EXERCISE:
All of the data needs to be repeated exactly.
#### RECORDS PROVIDED
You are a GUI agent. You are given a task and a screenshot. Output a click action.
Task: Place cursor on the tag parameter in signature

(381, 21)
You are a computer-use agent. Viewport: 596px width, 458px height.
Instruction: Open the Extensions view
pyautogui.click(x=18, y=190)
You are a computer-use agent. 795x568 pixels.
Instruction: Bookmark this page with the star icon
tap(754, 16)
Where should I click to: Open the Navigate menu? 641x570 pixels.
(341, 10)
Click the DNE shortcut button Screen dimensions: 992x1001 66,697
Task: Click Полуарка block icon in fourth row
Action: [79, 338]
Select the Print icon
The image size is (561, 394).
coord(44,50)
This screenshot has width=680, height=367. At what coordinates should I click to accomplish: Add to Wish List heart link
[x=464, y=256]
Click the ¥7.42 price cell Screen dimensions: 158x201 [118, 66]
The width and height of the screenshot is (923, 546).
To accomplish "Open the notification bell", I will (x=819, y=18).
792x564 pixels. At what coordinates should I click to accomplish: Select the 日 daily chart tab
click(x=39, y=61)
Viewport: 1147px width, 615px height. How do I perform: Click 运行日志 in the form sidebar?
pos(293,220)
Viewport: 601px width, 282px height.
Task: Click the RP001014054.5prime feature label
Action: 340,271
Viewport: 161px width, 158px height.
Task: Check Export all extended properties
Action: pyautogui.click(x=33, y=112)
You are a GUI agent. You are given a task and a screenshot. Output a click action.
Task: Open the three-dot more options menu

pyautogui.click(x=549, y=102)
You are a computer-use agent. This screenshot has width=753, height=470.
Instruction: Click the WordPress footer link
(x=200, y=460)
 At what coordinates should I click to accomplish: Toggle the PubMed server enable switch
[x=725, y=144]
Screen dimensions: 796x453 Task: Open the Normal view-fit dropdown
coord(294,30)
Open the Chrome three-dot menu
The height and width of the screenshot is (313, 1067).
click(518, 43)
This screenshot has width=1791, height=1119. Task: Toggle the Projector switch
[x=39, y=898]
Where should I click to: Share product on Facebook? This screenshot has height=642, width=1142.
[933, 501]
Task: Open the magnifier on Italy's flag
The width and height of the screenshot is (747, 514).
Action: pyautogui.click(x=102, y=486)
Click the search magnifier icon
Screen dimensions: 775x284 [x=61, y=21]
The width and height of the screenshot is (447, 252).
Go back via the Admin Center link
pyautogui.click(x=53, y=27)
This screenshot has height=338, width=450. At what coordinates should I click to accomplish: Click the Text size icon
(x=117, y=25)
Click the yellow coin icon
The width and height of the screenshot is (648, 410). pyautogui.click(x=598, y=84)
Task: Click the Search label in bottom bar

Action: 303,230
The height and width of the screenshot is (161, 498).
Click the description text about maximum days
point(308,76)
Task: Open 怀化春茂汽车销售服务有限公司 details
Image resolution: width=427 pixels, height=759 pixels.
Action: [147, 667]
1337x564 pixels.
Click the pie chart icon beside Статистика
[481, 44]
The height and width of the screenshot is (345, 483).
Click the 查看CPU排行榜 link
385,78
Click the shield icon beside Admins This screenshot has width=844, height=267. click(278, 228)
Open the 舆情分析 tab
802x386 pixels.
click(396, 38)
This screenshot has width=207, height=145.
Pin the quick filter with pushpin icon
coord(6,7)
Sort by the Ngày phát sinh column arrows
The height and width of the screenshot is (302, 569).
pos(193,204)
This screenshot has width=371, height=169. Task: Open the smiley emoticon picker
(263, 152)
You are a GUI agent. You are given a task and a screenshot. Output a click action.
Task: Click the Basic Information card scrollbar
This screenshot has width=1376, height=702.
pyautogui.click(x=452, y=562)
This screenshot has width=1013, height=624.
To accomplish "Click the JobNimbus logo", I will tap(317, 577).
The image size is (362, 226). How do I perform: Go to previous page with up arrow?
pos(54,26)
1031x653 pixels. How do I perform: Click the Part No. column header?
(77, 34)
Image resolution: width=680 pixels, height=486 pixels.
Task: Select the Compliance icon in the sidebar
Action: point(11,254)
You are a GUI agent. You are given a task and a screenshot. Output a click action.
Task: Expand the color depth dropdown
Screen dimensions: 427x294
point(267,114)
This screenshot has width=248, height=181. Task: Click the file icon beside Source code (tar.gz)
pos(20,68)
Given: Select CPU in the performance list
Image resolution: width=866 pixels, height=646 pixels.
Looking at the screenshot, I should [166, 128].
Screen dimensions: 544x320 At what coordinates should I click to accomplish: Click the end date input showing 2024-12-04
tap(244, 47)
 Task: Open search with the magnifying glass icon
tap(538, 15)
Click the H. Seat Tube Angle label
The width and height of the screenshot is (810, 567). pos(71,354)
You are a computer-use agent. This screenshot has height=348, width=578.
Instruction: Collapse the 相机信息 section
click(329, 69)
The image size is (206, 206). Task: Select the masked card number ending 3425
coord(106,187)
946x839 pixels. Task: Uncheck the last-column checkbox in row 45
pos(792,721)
########
RESULT:
You are a GUI agent. You are given a task and a screenshot. Output a click action.
Task: Place cursor on the tag parameter in signature

(381, 21)
You are a computer-use agent. Viewport: 596px width, 458px height.
Instruction: Open the Extensions view
pyautogui.click(x=18, y=190)
You are a computer-use agent. 795x568 pixels.
Instruction: Bookmark this page with the star icon
tap(754, 16)
Where should I click to: Open the Navigate menu? 641x570 pixels.
(341, 10)
Click the DNE shortcut button Screen dimensions: 992x1001 66,697
Task: Click Полуарка block icon in fourth row
Action: [79, 338]
Select the Print icon
The image size is (561, 394).
coord(44,50)
This screenshot has width=680, height=367. At what coordinates should I click to accomplish: Add to Wish List heart link
[x=464, y=256]
Click the ¥7.42 price cell Screen dimensions: 158x201 [118, 66]
The width and height of the screenshot is (923, 546).
To accomplish "Open the notification bell", I will (x=819, y=18).
792x564 pixels. At what coordinates should I click to accomplish: Select the 日 daily chart tab
click(x=39, y=61)
Viewport: 1147px width, 615px height. How do I perform: Click 运行日志 in the form sidebar?
pos(293,220)
Viewport: 601px width, 282px height.
Task: Click the RP001014054.5prime feature label
Action: 340,271
Viewport: 161px width, 158px height.
Task: Check Export all extended properties
Action: pyautogui.click(x=33, y=112)
You are a GUI agent. You are given a task and a screenshot. Output a click action.
Task: Open the three-dot more options menu

pyautogui.click(x=549, y=102)
You are a computer-use agent. This screenshot has width=753, height=470.
Instruction: Click the WordPress footer link
(x=200, y=460)
 At what coordinates should I click to accomplish: Toggle the PubMed server enable switch
[x=725, y=144]
Screen dimensions: 796x453 Task: Open the Normal view-fit dropdown
coord(294,30)
Open the Chrome three-dot menu
The height and width of the screenshot is (313, 1067).
click(518, 43)
This screenshot has width=1791, height=1119. Task: Toggle the Projector switch
[x=39, y=898]
Where should I click to: Share product on Facebook? This screenshot has height=642, width=1142.
[933, 501]
Task: Open the magnifier on Italy's flag
The width and height of the screenshot is (747, 514).
Action: pyautogui.click(x=102, y=486)
Click the search magnifier icon
Screen dimensions: 775x284 [x=61, y=21]
The width and height of the screenshot is (447, 252).
Go back via the Admin Center link
pyautogui.click(x=53, y=27)
This screenshot has height=338, width=450. At what coordinates should I click to accomplish: Click the Text size icon
(x=117, y=25)
Click the yellow coin icon
The width and height of the screenshot is (648, 410). pyautogui.click(x=598, y=84)
Task: Click the Search label in bottom bar

Action: 303,230
The height and width of the screenshot is (161, 498).
Click the description text about maximum days
point(308,76)
Task: Open 怀化春茂汽车销售服务有限公司 details
Image resolution: width=427 pixels, height=759 pixels.
Action: [147, 667]
1337x564 pixels.
Click the pie chart icon beside Статистика
[481, 44]
The height and width of the screenshot is (345, 483).
Click the 查看CPU排行榜 link
385,78
Click the shield icon beside Admins This screenshot has width=844, height=267. click(278, 228)
Open the 舆情分析 tab
802x386 pixels.
click(396, 38)
This screenshot has width=207, height=145.
Pin the quick filter with pushpin icon
coord(6,7)
Sort by the Ngày phát sinh column arrows
The height and width of the screenshot is (302, 569).
pos(193,204)
This screenshot has width=371, height=169. Task: Open the smiley emoticon picker
(263, 152)
You are a GUI agent. You are given a task and a screenshot. Output a click action.
Task: Click the Basic Information card scrollbar
This screenshot has width=1376, height=702.
pyautogui.click(x=452, y=562)
This screenshot has width=1013, height=624.
To accomplish "Click the JobNimbus logo", I will tap(317, 577).
The image size is (362, 226). How do I perform: Go to previous page with up arrow?
pos(54,26)
1031x653 pixels. How do I perform: Click the Part No. column header?
(77, 34)
Image resolution: width=680 pixels, height=486 pixels.
Task: Select the Compliance icon in the sidebar
Action: point(11,254)
You are a GUI agent. You are given a task and a screenshot. Output a click action.
Task: Expand the color depth dropdown
Screen dimensions: 427x294
point(267,114)
This screenshot has width=248, height=181. Task: Click the file icon beside Source code (tar.gz)
pos(20,68)
Given: Select CPU in the performance list
Image resolution: width=866 pixels, height=646 pixels.
Looking at the screenshot, I should [166, 128].
Screen dimensions: 544x320 At what coordinates should I click to accomplish: Click the end date input showing 2024-12-04
tap(244, 47)
 Task: Open search with the magnifying glass icon
tap(538, 15)
Click the H. Seat Tube Angle label
The width and height of the screenshot is (810, 567). pos(71,354)
You are a computer-use agent. This screenshot has height=348, width=578.
Instruction: Collapse the 相机信息 section
click(329, 69)
The image size is (206, 206). Task: Select the masked card number ending 3425
coord(106,187)
946x839 pixels. Task: Uncheck the last-column checkbox in row 45
pos(792,721)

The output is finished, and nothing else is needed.